**Requirement:** Copy each line in the data that includes the word "green".

__________

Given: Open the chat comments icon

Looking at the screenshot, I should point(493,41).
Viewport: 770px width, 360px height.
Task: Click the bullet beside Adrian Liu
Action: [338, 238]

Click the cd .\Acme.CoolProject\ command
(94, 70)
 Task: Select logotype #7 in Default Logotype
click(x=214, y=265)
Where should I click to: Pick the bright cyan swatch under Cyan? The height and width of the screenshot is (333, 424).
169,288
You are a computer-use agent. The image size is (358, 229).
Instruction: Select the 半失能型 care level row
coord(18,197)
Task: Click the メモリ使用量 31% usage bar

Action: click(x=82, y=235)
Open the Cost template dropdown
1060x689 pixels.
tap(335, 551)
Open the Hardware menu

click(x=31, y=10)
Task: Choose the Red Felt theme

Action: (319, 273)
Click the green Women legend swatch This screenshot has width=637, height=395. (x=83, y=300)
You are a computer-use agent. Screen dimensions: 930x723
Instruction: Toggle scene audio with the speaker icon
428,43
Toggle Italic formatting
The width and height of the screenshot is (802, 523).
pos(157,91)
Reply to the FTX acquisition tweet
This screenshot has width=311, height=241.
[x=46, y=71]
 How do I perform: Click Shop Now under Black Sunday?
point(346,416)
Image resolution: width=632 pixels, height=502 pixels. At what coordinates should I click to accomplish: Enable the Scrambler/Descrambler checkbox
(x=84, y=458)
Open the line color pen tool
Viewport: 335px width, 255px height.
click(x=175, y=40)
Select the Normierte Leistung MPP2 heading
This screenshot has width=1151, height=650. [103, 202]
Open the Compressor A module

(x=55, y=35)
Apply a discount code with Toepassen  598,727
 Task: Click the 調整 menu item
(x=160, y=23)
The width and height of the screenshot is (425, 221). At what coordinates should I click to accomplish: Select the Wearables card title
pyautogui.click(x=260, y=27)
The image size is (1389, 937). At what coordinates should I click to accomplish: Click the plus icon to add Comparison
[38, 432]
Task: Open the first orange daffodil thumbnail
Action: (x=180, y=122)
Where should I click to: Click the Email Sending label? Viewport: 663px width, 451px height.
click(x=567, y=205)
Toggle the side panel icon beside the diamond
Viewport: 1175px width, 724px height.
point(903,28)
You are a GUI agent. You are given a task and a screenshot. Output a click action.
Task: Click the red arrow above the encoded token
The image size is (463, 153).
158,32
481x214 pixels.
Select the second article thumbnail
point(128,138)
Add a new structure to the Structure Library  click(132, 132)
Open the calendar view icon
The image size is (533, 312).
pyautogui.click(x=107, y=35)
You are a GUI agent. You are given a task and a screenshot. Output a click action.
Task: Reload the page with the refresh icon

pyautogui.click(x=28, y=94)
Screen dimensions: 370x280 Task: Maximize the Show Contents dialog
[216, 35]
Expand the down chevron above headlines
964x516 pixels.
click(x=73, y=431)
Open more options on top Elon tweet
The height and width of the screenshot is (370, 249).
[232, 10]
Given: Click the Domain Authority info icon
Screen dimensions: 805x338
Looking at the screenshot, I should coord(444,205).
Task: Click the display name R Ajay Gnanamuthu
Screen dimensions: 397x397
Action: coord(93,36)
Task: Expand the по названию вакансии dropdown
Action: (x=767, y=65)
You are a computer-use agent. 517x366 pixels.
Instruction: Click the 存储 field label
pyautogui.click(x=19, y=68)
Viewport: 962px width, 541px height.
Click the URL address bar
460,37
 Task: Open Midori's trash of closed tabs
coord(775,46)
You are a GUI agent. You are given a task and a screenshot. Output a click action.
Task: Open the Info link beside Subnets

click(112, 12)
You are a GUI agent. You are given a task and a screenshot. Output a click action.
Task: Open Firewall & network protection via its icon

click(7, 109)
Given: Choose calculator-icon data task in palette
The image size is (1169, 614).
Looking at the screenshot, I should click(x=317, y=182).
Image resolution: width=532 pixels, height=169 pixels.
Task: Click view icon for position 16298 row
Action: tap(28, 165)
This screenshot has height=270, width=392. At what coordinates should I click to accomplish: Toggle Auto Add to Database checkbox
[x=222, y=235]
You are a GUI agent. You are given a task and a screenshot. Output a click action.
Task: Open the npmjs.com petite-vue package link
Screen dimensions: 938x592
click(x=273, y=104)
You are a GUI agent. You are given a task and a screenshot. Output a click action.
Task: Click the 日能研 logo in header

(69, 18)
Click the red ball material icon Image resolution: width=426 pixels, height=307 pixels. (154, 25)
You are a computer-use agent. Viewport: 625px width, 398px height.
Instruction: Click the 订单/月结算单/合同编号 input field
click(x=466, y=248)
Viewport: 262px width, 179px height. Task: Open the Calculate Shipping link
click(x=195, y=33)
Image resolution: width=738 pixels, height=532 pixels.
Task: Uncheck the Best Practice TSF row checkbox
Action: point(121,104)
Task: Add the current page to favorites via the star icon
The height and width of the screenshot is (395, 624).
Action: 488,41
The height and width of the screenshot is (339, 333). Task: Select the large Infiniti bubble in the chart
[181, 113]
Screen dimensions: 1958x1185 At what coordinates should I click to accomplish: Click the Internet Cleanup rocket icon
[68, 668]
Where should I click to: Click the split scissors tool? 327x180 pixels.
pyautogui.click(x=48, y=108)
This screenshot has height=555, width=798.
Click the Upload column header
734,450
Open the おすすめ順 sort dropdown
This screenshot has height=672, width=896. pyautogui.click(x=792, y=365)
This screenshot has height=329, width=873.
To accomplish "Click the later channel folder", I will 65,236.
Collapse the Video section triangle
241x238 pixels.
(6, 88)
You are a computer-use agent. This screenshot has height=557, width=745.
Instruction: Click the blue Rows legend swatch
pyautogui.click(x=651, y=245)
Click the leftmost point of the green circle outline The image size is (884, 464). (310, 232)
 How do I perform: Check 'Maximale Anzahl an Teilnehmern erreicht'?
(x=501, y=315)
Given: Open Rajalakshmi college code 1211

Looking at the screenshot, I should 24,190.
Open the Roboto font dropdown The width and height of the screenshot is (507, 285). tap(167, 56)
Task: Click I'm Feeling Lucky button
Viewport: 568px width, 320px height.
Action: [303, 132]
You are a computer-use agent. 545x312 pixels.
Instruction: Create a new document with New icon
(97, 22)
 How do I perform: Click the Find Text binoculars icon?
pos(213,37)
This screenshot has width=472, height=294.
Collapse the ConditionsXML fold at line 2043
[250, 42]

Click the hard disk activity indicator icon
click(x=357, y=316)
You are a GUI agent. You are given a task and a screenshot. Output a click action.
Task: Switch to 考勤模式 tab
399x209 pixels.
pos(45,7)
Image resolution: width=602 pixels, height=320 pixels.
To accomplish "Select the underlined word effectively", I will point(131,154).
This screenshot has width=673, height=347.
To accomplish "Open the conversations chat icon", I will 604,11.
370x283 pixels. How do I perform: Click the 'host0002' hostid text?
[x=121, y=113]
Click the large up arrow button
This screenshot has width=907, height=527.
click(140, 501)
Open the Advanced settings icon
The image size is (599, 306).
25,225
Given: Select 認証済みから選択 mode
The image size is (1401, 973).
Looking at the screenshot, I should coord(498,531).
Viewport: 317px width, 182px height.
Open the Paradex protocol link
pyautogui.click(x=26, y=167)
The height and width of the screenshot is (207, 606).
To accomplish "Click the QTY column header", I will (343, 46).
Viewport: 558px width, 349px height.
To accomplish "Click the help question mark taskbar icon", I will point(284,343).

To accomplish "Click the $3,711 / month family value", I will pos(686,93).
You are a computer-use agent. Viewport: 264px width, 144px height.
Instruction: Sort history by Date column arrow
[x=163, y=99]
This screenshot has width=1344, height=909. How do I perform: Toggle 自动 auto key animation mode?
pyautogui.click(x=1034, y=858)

__________

**Written answer:**
Click the green Women legend swatch This screenshot has width=637, height=395. (x=83, y=300)
Click the leftmost point of the green circle outline The image size is (884, 464). (310, 232)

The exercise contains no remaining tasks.